Data lines:
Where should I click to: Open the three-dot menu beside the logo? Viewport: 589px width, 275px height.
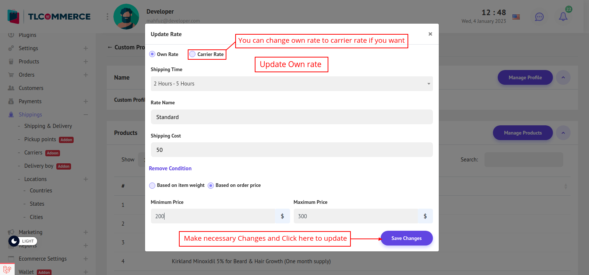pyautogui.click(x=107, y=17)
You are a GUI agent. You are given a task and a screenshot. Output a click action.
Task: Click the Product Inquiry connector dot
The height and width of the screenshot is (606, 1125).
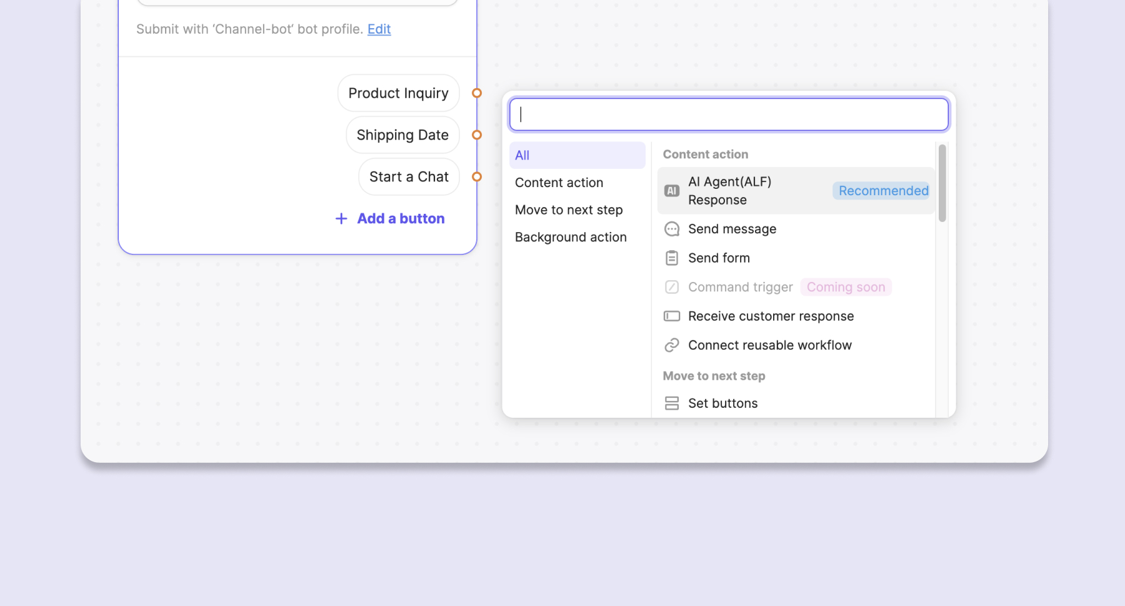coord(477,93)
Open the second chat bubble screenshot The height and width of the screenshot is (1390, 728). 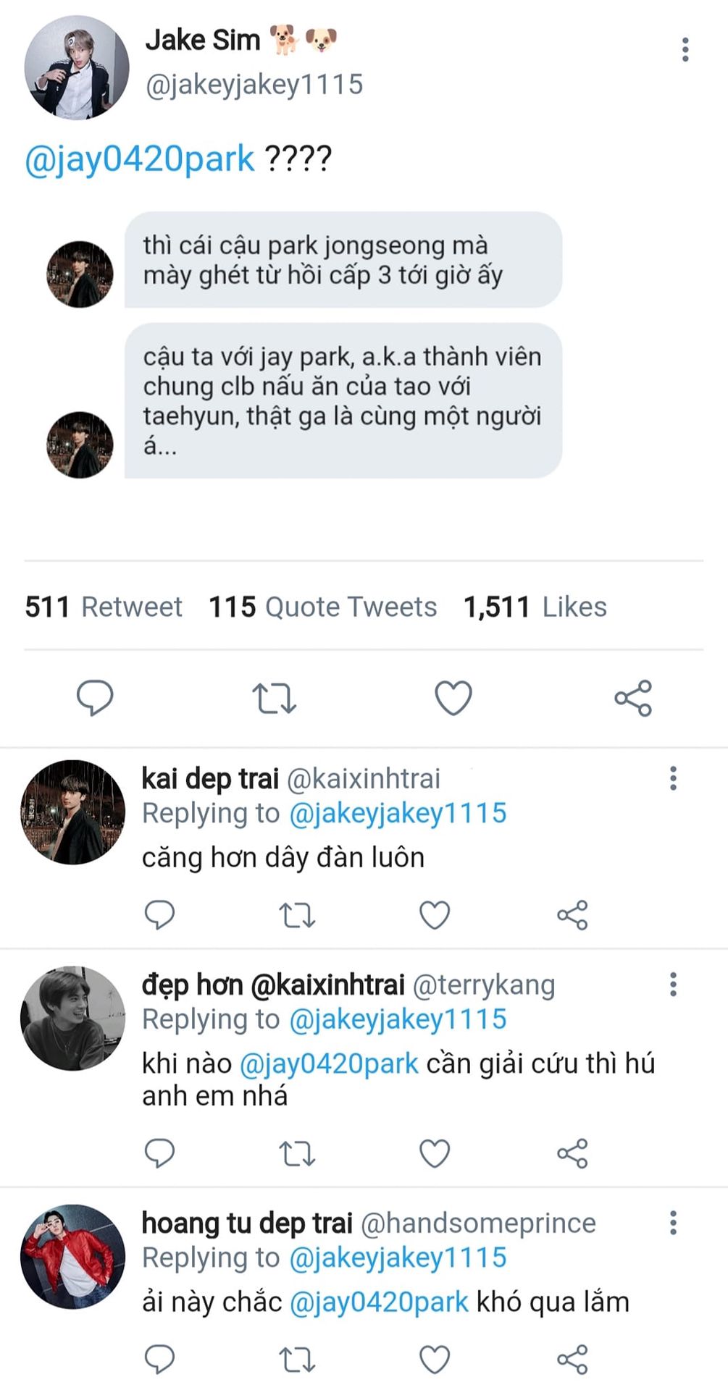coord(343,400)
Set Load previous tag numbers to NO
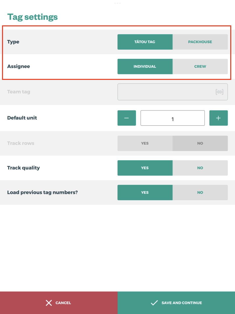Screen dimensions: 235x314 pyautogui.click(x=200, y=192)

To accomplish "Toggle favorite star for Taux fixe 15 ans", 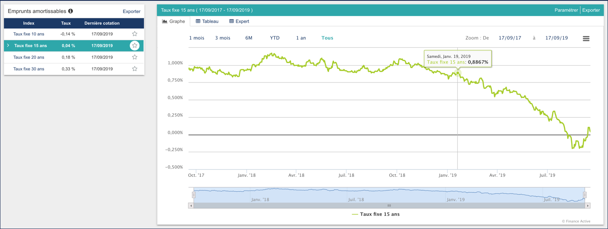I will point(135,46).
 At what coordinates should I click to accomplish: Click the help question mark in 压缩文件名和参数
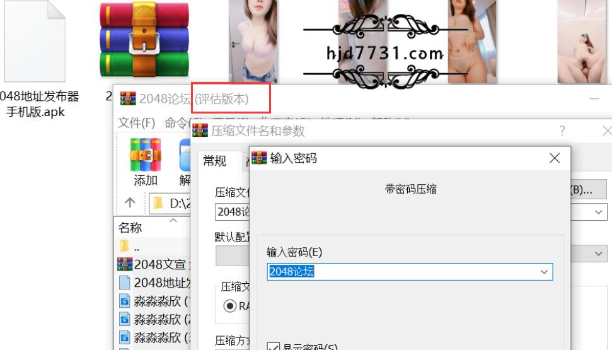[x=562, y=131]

---

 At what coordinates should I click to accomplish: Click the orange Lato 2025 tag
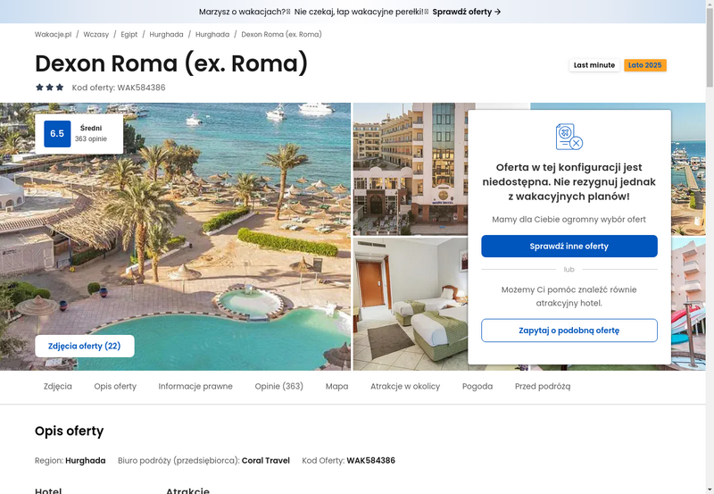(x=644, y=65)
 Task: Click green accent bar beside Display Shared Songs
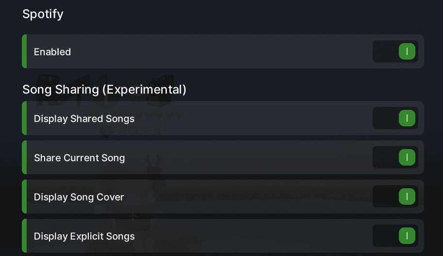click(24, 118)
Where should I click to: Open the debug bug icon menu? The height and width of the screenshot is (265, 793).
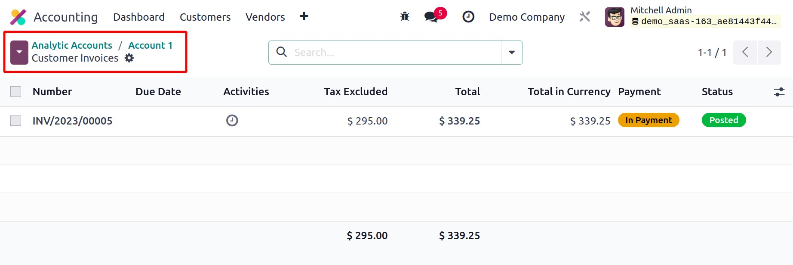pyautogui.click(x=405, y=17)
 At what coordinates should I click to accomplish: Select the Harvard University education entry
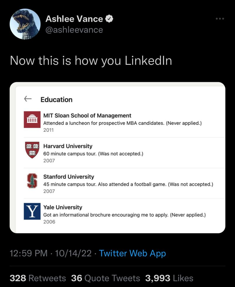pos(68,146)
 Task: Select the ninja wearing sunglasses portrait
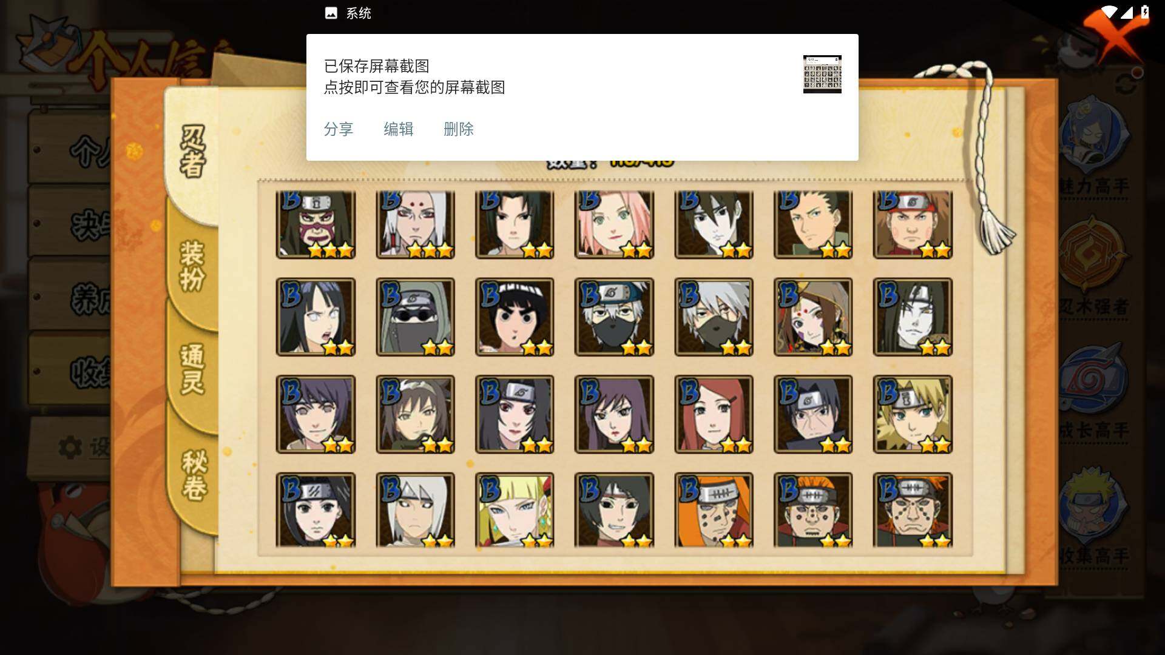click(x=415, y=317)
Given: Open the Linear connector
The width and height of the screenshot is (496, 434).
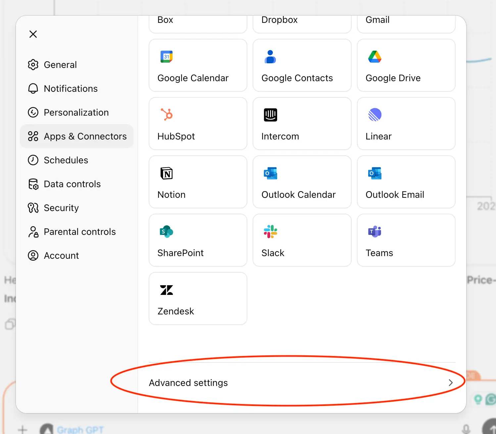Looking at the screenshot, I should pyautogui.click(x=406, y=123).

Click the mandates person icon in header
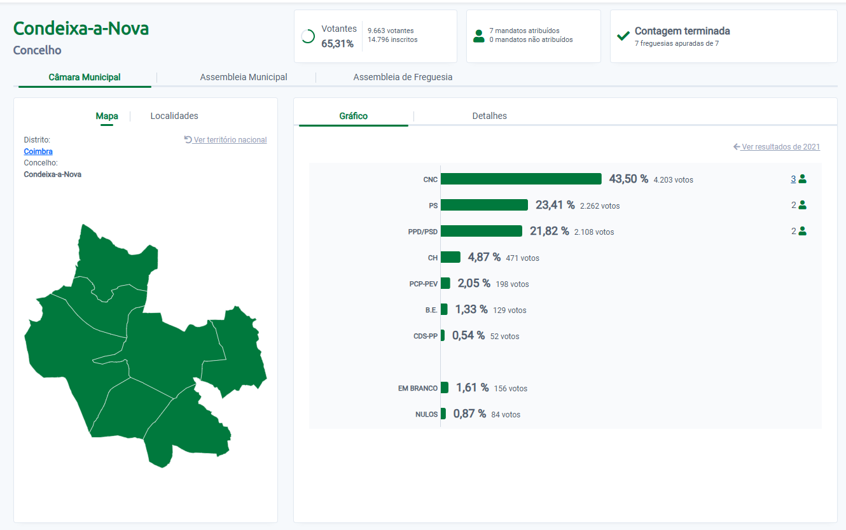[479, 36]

Exercise goal: Copy the stretch of entries from the line containing "Task: Click green" through the line containing "click(x=415, y=317)", both ends included, word for word. Leave out the pictures.

Result of this exercise:
 Task: Click green accent bar beside Display Shared Songs
click(24, 118)
Where should I click to: Open the debug bug icon menu? The height and width of the screenshot is (265, 793).
pyautogui.click(x=405, y=17)
 At what coordinates should I click to accomplish: Select the Harvard University education entry
pos(68,146)
 Task: Select the ninja wearing sunglasses portrait
click(x=415, y=317)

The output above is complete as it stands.